よく考えたら俺、またがったまんまだった。


ちゃんと止めたらまたいきなり菜穂が抱きついてきた。

理性ふっ飛ばさせようとでもしてんのか、コイツは。



つーか自信がなくなったって理由がアホだ。

皐のことはもうとっくに忘れてるし、俺だってコイツがいなきゃダメなのに。

本物のバカだ。

いらんことで悩みやがって…。

菜穂を覗き込むと必死にしがみついて泣いてた。

やっぱり可愛くって


「帰らないからチャリ止めたんだろ?」


抱きついてる菜穂を抱きしめながら優しく言った。

その言葉に顔をあげる菜穂。

でもよかった…。

こいつも俺のこと、好きだったんだ、ちゃんと。

心配して損した。

疑った自分が嫌になった。



「壮陛…大好きだよ。
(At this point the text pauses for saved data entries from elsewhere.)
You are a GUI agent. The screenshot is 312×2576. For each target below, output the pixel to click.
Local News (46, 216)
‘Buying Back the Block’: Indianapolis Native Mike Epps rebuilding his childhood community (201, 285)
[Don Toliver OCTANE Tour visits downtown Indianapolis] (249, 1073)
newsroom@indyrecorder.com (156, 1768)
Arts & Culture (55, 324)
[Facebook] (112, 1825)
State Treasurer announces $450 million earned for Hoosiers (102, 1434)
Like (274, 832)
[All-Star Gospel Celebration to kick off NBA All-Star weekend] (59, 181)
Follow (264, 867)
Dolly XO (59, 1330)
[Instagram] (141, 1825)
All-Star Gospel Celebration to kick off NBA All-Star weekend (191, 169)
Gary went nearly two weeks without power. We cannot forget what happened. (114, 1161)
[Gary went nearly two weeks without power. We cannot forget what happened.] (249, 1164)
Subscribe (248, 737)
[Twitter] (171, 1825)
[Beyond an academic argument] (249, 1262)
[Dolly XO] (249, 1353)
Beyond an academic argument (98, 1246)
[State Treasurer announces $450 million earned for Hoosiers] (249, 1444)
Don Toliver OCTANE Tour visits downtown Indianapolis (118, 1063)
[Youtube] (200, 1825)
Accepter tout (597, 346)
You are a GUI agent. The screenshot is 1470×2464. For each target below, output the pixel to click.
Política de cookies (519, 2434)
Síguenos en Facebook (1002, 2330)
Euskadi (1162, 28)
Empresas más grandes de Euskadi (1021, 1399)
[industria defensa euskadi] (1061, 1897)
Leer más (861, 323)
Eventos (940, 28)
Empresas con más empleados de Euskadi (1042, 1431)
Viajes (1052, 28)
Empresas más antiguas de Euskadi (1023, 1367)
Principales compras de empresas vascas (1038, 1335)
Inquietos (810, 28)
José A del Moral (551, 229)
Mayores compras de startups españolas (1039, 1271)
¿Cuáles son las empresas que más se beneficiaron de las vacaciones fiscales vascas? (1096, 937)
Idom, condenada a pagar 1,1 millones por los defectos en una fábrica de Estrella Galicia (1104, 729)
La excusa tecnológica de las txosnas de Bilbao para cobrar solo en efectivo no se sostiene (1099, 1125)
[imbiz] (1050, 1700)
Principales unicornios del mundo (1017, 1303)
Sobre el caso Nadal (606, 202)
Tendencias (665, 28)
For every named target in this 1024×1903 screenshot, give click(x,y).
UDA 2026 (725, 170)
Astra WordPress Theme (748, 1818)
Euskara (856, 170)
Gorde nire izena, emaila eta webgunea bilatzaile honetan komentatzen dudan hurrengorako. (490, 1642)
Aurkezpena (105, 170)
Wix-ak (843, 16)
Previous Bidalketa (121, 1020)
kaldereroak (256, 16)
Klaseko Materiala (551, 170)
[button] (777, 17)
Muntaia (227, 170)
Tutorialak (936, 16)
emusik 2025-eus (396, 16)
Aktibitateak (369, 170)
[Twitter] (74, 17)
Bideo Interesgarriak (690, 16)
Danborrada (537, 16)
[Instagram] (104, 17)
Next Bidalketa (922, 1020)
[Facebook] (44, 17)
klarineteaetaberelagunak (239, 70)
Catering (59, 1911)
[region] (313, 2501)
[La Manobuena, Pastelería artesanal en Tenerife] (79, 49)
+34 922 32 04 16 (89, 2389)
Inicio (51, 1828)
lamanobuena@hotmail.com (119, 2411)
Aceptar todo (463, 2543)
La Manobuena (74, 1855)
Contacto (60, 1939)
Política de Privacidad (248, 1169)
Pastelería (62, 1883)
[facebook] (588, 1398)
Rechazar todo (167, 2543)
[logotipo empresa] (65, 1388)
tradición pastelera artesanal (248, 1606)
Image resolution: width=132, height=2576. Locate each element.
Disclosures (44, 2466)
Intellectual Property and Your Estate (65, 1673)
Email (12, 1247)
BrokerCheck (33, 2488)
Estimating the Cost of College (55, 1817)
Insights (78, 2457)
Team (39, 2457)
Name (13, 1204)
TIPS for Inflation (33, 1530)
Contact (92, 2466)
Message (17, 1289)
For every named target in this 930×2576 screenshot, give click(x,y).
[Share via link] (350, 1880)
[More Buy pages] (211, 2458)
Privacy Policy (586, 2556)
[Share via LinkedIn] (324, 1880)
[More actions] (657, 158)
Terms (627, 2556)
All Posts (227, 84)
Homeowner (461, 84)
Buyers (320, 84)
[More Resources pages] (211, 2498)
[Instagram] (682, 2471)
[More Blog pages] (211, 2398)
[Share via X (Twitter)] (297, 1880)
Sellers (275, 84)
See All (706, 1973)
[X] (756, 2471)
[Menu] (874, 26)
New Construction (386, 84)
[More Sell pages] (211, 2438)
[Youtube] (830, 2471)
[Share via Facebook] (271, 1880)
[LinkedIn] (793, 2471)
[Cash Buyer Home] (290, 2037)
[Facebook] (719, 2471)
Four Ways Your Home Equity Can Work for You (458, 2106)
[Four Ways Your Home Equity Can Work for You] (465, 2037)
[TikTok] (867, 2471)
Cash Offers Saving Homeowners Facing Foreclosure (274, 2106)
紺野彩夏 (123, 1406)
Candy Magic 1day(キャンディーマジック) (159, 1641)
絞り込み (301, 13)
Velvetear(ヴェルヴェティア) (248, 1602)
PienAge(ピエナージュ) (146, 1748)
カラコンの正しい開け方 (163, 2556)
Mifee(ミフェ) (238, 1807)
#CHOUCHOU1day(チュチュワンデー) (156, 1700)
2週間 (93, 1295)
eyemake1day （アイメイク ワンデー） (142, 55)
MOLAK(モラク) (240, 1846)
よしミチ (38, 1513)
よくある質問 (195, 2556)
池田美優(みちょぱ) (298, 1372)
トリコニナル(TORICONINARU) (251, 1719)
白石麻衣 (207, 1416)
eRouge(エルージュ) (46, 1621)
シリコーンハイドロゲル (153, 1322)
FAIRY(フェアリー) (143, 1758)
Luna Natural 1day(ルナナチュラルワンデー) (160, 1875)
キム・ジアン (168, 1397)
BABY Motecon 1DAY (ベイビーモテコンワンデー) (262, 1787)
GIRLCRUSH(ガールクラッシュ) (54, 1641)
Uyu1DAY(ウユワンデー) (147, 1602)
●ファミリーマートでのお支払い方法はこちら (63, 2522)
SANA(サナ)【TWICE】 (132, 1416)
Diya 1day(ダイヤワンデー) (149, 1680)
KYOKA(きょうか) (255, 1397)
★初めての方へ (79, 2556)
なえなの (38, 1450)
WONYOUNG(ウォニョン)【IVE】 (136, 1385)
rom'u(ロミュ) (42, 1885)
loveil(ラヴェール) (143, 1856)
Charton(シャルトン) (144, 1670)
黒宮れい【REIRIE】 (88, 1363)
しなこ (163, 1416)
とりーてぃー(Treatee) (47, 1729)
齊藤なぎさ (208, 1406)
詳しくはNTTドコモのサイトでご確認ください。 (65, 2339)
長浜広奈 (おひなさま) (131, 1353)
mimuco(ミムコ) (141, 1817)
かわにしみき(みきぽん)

」


不意打ちを食らわす菜穂の言葉に俺は熱くなるのがわかった。

暑いからじゃなくて…。



「…──知ってる。」


そう言ってごまかした。

恥ずかしいのを。


その瞬間、菜穂が背伸びして俺にキスをした。

柔らかく、でも少し震えながら。


恥ずかしそうにしてる菜穂を今度はしっかり抱きしめながら


「俺も好きだから…。」


って精一杯の言葉を告げてそして今度は俺から菜穂の唇にキスをした。